Why Health Care Inflation Numbers Justify ERISA Preemption of State Health Care Reform Legislation

Someone once said that Marx was wrong about a lot of things, but he was right that everything is economics. Nothing illustrates this maxim more than the various attempts by states to get around ERISA preemption - such as discussed here and here - and mandate health insurance coverage in one manner or another. These attempts by states - which are simply doomed to eventual court declarations that they are preempted- seek to force employers to expand health care availability and, in some cases such as Massachusetts, to get those who fall outside of the employer provided health insurance system to buy their own coverage. The problem is that these legislative attempts don’t affect the real problem, which is that the costs of providing health insurance has escalated to the point where employers face huge financial disincentives to expand their offerings of health insurance and uncovered employees cannot afford their own policies. Here it is in stark black and white (literally, since it comes from the NY Times, rather than from the USA Today, where I guess it would be in stark color): “[t]he cost of employer-sponsored health insurance premiums has increased 6.1 percent this year, well ahead of wage trends and consumer price inflation, but below the 7.7 percent increase in 2006, the Kaiser Family Foundation reported today.” Beyond that, the article points out that “health costs had increased 78 percent since 2001, more than four times as fast as prices and wages.”

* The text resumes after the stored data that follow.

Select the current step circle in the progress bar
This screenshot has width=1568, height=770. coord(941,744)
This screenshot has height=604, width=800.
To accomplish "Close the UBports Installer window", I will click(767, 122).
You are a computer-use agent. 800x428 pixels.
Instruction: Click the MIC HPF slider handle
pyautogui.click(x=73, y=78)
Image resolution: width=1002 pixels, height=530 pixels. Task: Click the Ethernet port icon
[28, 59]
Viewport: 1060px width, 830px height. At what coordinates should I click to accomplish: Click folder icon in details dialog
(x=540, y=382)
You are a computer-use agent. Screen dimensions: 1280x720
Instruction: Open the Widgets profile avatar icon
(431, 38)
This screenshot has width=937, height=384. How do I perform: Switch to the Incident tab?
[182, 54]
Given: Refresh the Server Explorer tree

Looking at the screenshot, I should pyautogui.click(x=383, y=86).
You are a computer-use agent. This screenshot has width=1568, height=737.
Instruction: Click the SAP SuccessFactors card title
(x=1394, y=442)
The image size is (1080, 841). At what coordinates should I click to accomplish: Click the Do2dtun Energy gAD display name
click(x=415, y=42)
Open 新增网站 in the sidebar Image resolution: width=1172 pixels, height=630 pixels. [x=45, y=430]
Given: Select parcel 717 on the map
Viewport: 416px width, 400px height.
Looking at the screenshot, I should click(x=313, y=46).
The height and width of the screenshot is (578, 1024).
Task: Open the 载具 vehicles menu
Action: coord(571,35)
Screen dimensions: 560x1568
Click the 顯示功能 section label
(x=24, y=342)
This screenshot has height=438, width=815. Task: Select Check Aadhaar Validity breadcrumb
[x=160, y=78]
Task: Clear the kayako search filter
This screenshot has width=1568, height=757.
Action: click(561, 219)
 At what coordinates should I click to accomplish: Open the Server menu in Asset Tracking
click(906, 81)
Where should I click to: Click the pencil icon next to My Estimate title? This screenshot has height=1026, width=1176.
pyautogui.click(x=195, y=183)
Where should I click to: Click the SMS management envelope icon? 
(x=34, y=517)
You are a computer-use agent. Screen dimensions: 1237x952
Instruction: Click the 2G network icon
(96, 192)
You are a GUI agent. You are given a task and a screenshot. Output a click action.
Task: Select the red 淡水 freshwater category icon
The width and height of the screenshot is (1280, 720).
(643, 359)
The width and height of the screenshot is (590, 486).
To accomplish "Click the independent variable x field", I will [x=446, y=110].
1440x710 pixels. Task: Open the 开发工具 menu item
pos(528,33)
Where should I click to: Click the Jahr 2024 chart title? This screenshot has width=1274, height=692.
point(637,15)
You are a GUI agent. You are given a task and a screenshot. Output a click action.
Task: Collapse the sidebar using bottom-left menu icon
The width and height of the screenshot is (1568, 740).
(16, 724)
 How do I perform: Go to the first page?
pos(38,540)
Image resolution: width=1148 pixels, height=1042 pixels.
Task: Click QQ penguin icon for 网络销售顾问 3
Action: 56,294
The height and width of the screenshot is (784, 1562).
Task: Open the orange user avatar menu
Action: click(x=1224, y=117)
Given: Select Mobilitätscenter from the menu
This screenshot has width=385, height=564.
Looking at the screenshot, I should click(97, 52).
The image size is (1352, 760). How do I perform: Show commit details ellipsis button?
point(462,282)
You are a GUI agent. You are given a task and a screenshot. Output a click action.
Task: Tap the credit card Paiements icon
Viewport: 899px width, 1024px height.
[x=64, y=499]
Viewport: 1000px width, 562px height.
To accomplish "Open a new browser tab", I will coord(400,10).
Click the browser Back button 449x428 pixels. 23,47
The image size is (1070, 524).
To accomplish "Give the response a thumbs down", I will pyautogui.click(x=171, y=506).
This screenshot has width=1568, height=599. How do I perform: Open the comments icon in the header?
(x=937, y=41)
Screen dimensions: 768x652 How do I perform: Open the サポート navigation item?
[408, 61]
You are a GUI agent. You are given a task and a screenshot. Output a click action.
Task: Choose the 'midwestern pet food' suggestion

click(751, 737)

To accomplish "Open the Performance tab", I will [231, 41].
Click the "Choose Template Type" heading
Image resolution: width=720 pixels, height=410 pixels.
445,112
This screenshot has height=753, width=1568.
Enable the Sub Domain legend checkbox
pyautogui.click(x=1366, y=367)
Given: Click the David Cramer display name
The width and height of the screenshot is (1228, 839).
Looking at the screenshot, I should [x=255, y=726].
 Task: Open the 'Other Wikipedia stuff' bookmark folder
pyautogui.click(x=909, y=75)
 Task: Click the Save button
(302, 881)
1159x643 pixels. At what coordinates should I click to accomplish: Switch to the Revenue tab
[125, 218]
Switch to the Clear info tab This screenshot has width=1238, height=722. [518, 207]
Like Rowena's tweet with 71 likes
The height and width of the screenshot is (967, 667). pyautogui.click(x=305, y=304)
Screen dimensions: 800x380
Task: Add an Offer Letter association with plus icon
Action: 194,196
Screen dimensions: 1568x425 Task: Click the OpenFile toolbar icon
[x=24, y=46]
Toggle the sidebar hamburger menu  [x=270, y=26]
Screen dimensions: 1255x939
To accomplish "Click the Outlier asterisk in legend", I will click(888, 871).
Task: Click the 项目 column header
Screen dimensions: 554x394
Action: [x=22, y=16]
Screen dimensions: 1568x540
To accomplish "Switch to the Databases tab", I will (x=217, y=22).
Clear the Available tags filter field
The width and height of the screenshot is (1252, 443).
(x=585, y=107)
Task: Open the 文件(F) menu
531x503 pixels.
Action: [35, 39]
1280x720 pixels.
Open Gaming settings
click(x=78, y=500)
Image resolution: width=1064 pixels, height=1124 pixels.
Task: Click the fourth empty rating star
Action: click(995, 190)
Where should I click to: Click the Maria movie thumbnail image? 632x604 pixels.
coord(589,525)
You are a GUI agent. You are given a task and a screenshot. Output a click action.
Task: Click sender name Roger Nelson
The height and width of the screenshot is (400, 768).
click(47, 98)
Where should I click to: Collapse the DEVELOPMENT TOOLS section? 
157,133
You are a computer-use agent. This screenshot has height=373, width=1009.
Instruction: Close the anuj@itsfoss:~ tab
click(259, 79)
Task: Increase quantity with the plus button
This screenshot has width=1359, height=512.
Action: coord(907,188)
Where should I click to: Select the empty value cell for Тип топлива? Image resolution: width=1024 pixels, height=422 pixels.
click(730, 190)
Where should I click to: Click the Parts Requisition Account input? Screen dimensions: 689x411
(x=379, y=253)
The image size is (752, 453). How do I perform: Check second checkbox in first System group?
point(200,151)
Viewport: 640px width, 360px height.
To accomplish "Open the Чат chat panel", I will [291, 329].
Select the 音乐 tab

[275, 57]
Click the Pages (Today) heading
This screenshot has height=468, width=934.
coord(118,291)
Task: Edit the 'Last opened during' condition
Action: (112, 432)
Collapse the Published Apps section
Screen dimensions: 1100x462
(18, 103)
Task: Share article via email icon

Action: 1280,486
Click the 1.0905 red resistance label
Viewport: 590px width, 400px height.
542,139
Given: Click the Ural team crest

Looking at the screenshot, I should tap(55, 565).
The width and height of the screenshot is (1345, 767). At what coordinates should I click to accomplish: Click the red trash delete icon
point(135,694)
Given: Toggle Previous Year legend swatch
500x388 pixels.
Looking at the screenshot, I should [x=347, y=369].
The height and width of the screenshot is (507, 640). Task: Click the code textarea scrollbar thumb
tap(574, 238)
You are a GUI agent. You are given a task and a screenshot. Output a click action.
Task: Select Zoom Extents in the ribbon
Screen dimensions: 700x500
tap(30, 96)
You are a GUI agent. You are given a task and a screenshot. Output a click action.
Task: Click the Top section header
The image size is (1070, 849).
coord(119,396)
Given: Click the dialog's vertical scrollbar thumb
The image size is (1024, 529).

The ever increasing impact on the bottom line of providing health insurance is why the employer provided system isn’t expanding to cover more people, and why the uninsured cannot insure themselves. Although the Massachusetts reform act takes some steps towards altering that dynamic, at least with regards to those not covered by employer provided plans and who must instead insure themselves, the simple fact is the various state reform acts aren’t really directed at fixing this fundamental base line problem (and they probably can’t attack this problem effectively on a state by state basis, just further driving home a point I have made previously, that the availability of health insurance coverage probably should not be addressed on a state by state basis, should be addressed on a national basis, and that ERISA preemption of these types of state acts is a good thing as a result). Unless and until the base problem of the economic numbers is tackled, these reform acts aren’t targeting the actual disease, just some of the symptoms of it.